= The Way (Jesus music band) =

Jesus music band

The Way was a Jesus music band who were active from 1971 to 1976. They released two albums on Maranatha! Records and contributed four non-LP tracks to their label's compilation series and one LP track was pulled for the first label retrospective.

==History==
The first recordings by The Way appeared on the Maranatha! compilation albums, The Everlastin' Living Jesus Music Concert with the song "If You Will Believe", and Maranatha! 2 with "Jesus Is the One" and "Jesus Is All that We Need".

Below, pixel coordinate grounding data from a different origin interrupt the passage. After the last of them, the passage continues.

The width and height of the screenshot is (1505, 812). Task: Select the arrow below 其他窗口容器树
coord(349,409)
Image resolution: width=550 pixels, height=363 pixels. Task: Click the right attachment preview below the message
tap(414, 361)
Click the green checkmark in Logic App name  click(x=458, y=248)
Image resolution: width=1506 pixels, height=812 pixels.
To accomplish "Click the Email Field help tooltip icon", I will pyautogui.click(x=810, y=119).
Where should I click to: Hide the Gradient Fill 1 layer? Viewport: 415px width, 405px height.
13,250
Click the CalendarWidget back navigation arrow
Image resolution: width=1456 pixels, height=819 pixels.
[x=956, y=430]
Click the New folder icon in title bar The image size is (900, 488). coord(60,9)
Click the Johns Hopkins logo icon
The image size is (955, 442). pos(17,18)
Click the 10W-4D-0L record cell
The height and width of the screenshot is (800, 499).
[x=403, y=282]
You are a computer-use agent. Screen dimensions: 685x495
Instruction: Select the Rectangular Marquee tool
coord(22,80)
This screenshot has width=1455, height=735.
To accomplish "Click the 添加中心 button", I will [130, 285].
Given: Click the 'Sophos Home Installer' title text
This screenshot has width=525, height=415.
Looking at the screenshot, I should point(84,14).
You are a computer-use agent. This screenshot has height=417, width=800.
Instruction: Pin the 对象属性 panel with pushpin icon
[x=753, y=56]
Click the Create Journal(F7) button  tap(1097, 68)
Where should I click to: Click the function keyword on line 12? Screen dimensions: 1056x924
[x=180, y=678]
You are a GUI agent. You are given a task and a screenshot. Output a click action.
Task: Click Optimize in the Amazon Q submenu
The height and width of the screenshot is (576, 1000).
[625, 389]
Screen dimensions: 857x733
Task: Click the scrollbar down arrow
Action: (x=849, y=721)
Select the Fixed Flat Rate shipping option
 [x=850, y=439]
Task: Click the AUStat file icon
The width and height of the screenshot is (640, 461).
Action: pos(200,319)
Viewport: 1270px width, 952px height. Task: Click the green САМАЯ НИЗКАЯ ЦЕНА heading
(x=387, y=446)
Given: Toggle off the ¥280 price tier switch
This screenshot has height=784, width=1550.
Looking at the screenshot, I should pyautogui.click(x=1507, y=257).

Their self-titled debut album was recorded at Buddy King Studios in Huntington Beach. It was self-produced and had a smooth mixture of folk and country rock that reminds the listener of America.

With their second album the band took a giant step by adding more of a rock edge to many of the songs while staying true to their country roots. It was recorded at Mama Jo's in North Hollywood and produced by Al Perkins. It was recorded in the nighttime and early-morning hours, because of Ambrosia's daytime sessions.

In 1974 they also recorded a song for the Maranatha! 4 compilation entitled "Have You Ever Heard". In 1979, the song "He's the Reason to Go On", off their debut album, was used by the label on Best of Maranatha, Volume 1.

==Members==
- Ric Latendresse—(founding member), acoustic guitar (1971)
- John Wickham—lead guitar, bass, acoustic guitar, background vocals
- Gary Arthur—(founding member) bass, acoustic guitar, piano, percussion, vocals
- Dana Angle—(founding member) lead & slide guitar, banjo, acoustic guitar, flute, vocals
- Bruce Herring—(founding member) guitar, bass, vocals
- Alex MacDougall—drums, congas & timbales, percussion (1975)
- Micheal Fickling—drums (1976)
- Jim Stipech (also known as James Gabriel)—guitar, piano, vocals (1976)

==Discography==
- The Way—(1973)
- Can It Be?—(1975)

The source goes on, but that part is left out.